Page text>
29 April, 2013

Astronomers Devastated As Search for Football World Shuts Down

Astronomers at Mt Stromlo Observatory learned yesterday that their deep-space search for the Football World has fallen victim to budget cuts. The decision has sparked dismay in the close-knit space-science community.

“It’s the end of one of science’s most noble quests,“ a dejected Professor of Astrophysics Scott Palmer said last night. “I mean, who hasn’t wondered about the possibility of a real Football World after so many tantalizingly brief references to its existence? Like, "the Football World is in shock", or "the Footbal World is in turmoil". Now, that suggests an object with a breath-takingly volatile, turbulent atmosphere. Or at the very least, a global climate that mirrors a winter’s day at Waverley.”

But what about recent data suggesting that this possible Football World, despite its extreme distance and unknown location, might exert a strong gravitational pull on large parts of Australia between March and September?

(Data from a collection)
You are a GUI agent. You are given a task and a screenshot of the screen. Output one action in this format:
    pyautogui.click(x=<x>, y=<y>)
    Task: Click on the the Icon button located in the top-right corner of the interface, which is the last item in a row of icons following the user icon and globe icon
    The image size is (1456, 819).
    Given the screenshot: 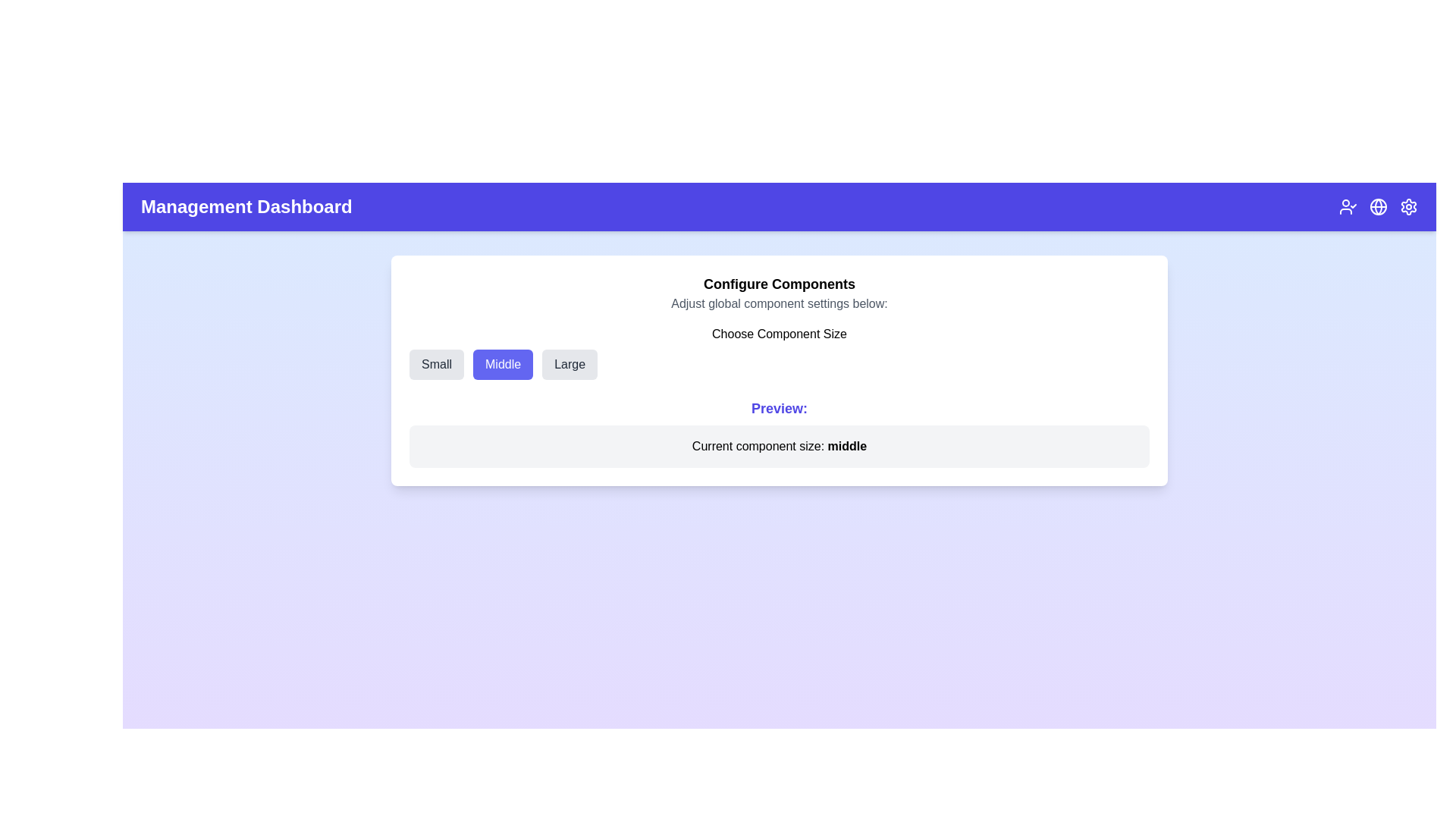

Prompt 1> List every month named in the article about the search for the Football World.
Prompt 2> Copy the article on the Football World search, everything from "29 April, 2013" down to "close-knit space-science community.", but change "budget cuts" to "funding shortfalls".
The data above bear no relation to the article.

Exercise response 1> April, March, September

Exercise response 2>
29 April, 2013

Astronomers Devastated As Search for Football World Shuts Down

Astronomers at Mt Stromlo Observatory learned yesterday that their deep-space search for the Football World has fallen victim to funding shortfalls. The decision has sparked dismay in the close-knit space-science community.